Needless to say, when Jane emailed the two of us to tell us that some of Patricia Gaffney’s historical romances were being reissued electronically, and ask whether we were interested in doing an interview, we leapt on the chance like terriers on a gourmet dog biscuit. (Ms. Gaffney is surely worthy of a classier analogy, but the enthusiasm of a true fan knows little of class).

Here are the questions we came up with, and the author’s answers:

Janine: Open Road has recently reissued six of your historical romances in e format: Fortune’s Lady, Another Eden, Crooked Hearts, Sweet Everlasting, Lily, and Outlaw in Paradise. Are there plans to also reissue Sweet Treason, Thief of Hearts, Wild at Heart and the Wyckerley trilogy, which consists of To Love and to Cherish, To Have and to Hold and Forever and Ever?

Pat: Yes, eventually.

Janine: Any word on when those will be available as ebooks?

Pat: No, not yet. Soon, I hope.

Jennie: Do you miss writing historical romance? If so, what do you miss about it?

Pat: Well, first, I really miss being part of the Holy Trinity.

After that, I miss knowing what I’m doing.

You know there’s an f-word associated with romance. Not “formula”— framework. A romance is a courtship story with a happy ending, so I always knew, before writing a word, that I was going to have a heroine and a hero (vs. “protagonists”), they would fall in love, overcome the obstacles keeping them apart, and live happily ever after. On that framework you can hang a thousand different stories, but underneath them all, there it is, the scaffolding. Steady as a rock.

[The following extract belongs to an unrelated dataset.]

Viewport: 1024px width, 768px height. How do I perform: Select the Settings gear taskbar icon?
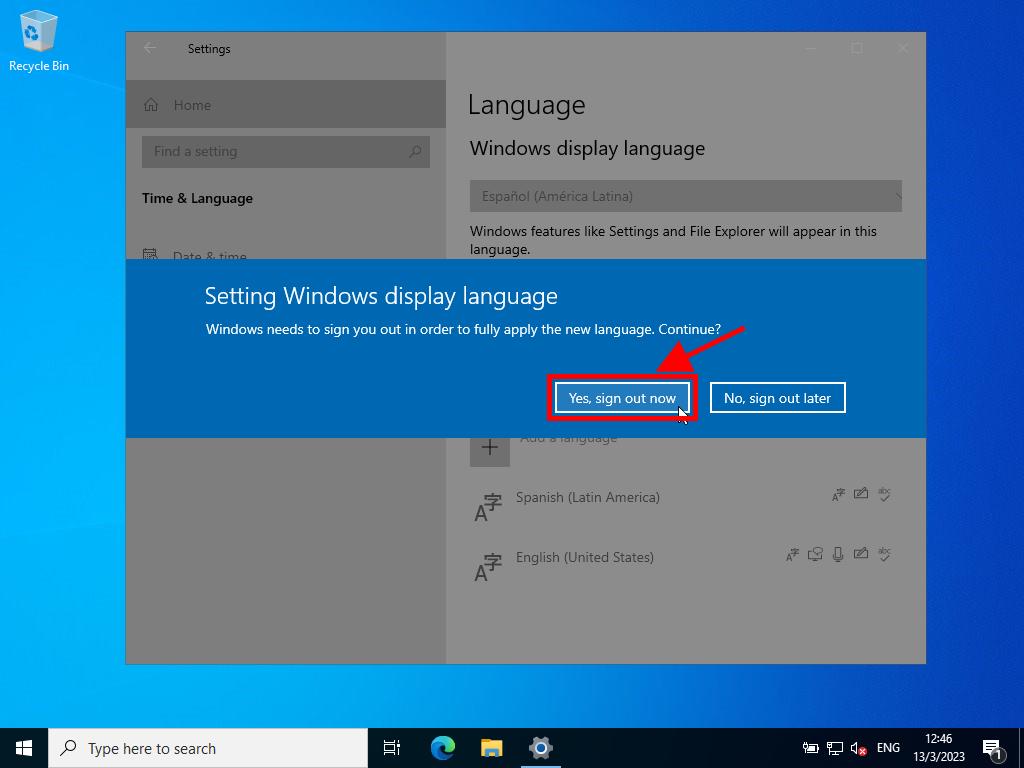541,748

Now—now I can write anything. I can kill off your favorite character in Chapter 10! I’ve still got a framework, but it’s widened out to “tell a coherent story and try to make it interesting.” Those are really all the rules I have to go by. Which makes the whole enterprise much harder.

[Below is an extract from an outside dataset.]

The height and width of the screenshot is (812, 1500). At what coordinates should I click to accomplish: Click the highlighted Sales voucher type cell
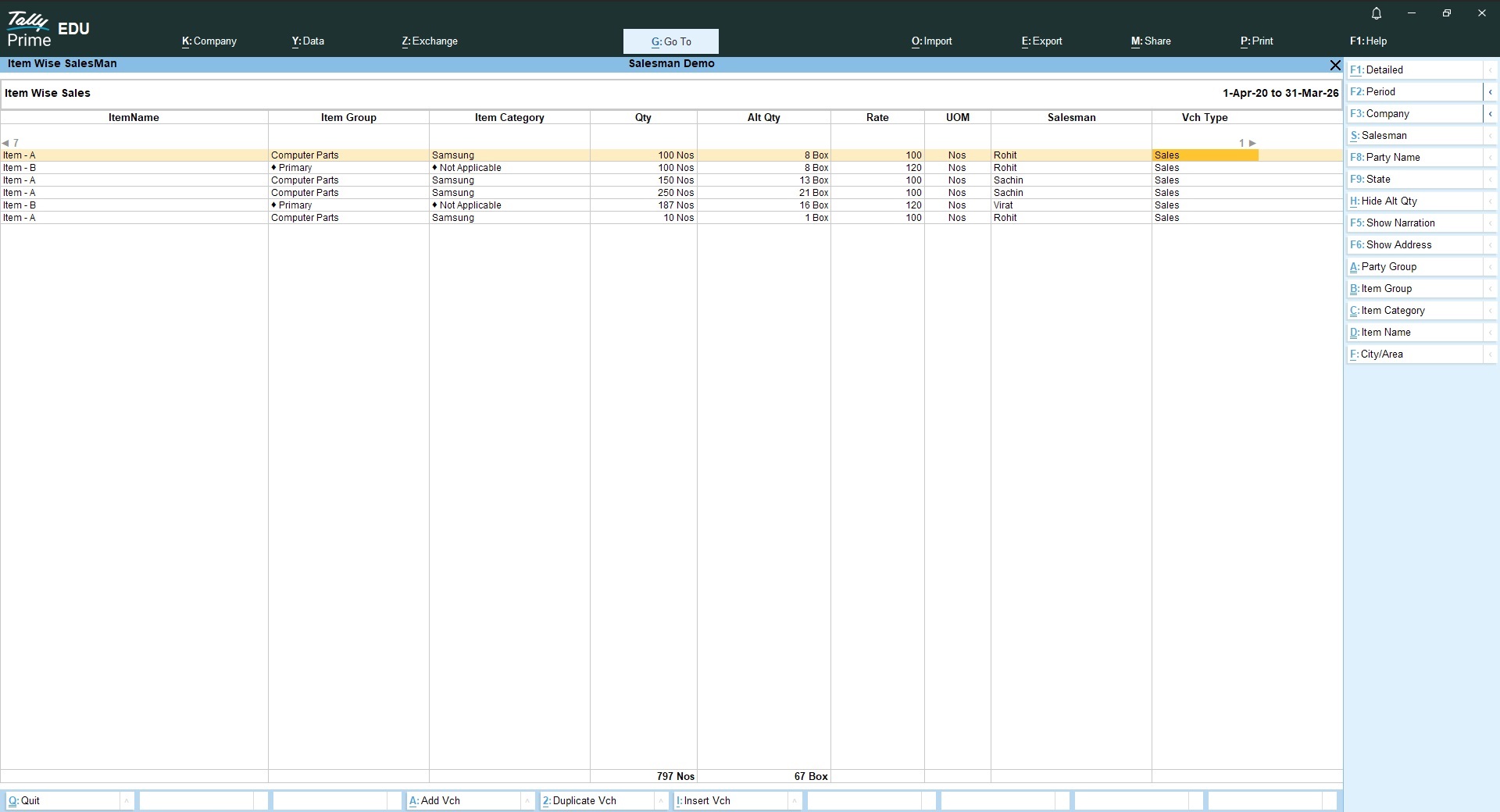[x=1205, y=155]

Janine: In a video you recently made, you discuss the way a cancer diagnosis gave you the impetus to write your first book, Sweet Treason. What was it that kept you from writing before you got that diagnosis—

Pat: Fear.

Janine: –and how did thinking you might not have long to live affect the way you viewed writing?

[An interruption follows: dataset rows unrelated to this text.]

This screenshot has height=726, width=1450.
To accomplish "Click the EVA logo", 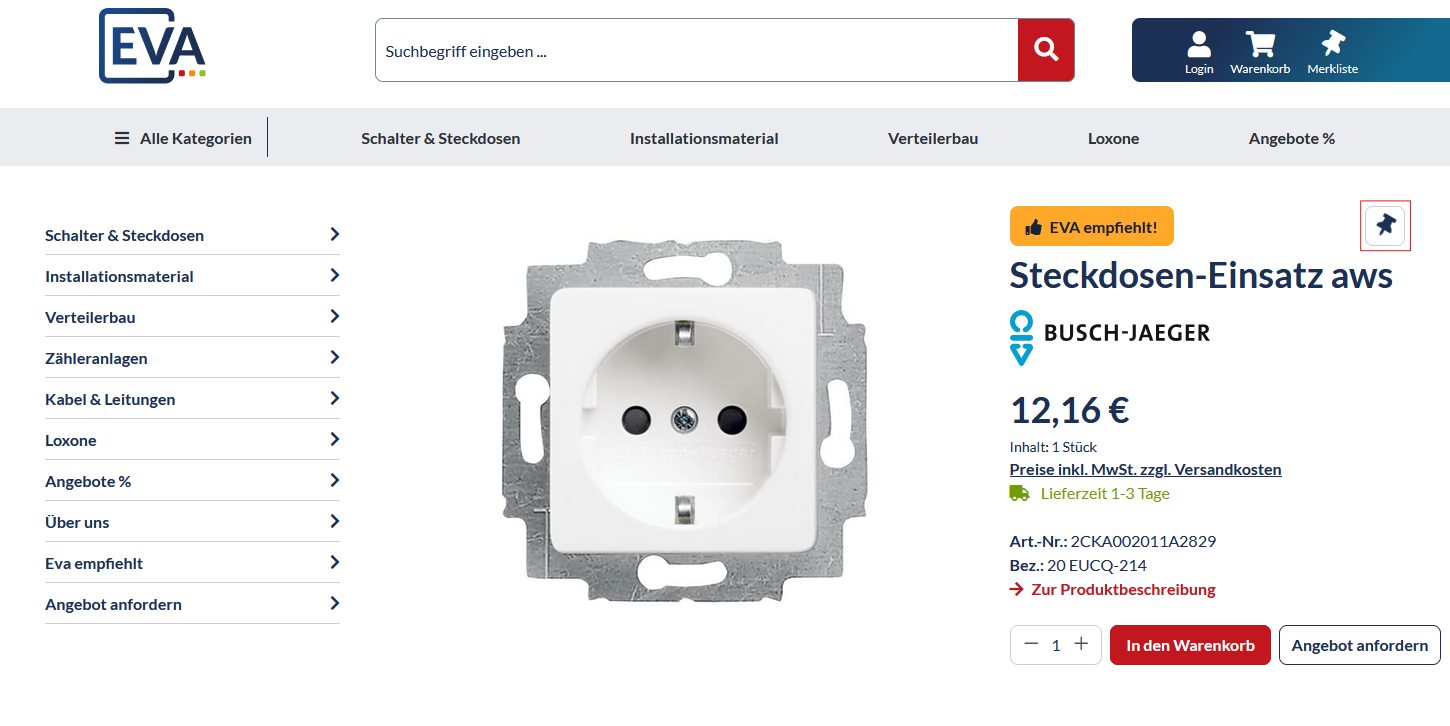I will click(x=153, y=46).
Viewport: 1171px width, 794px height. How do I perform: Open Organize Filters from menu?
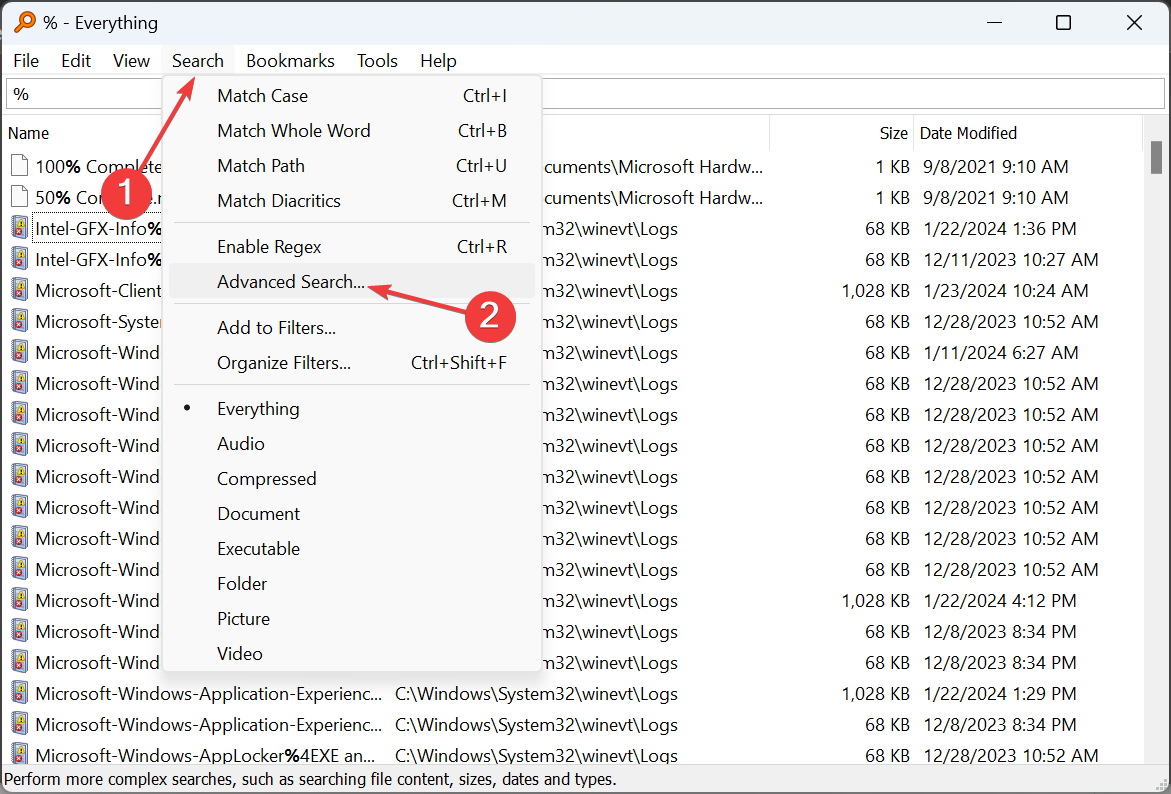283,363

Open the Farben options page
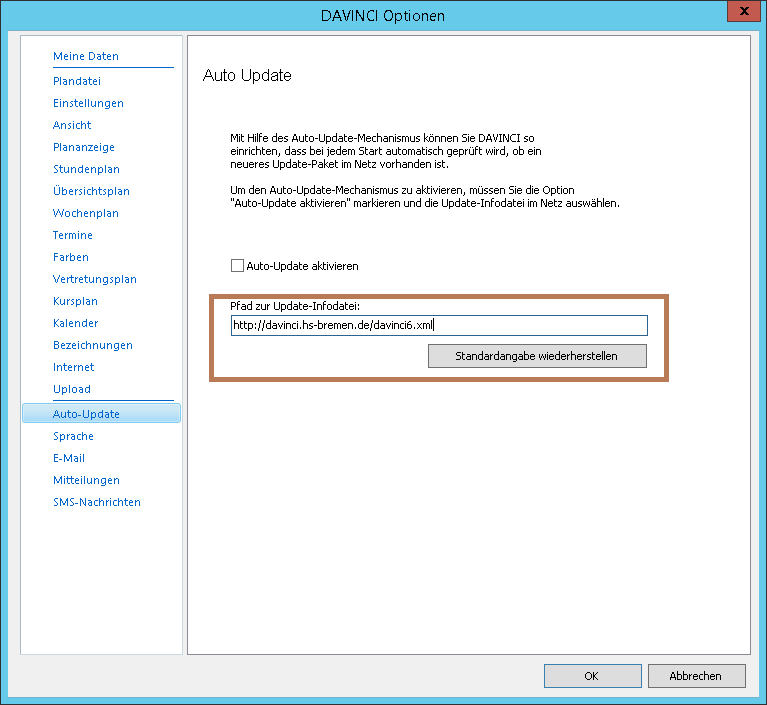point(71,257)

Pat: Nothing to lose. Fear (of failure) had kept me from even trying to write, even though it was just about all I’d wanted to do since age 8. Now I was almost out of time, with nothing to show for my life. I was horribly depressed, positive it really was curtains for me. I figured I had about two more years. Might as well go for it, try to write the sort of book I’d been having so much fun reading—historical romance novels.

Jennie: Sweet Treason has a rather controversial rape scene – how do you feel about that today? Do you think you’d write it differently today?

Pat: What can I say? It was the ’80s.

Yes, I’d write it differently now, 25 years later. But readers were different then, too, don’t forget—Sweet Treason won the Golden Heart award. She said defensively.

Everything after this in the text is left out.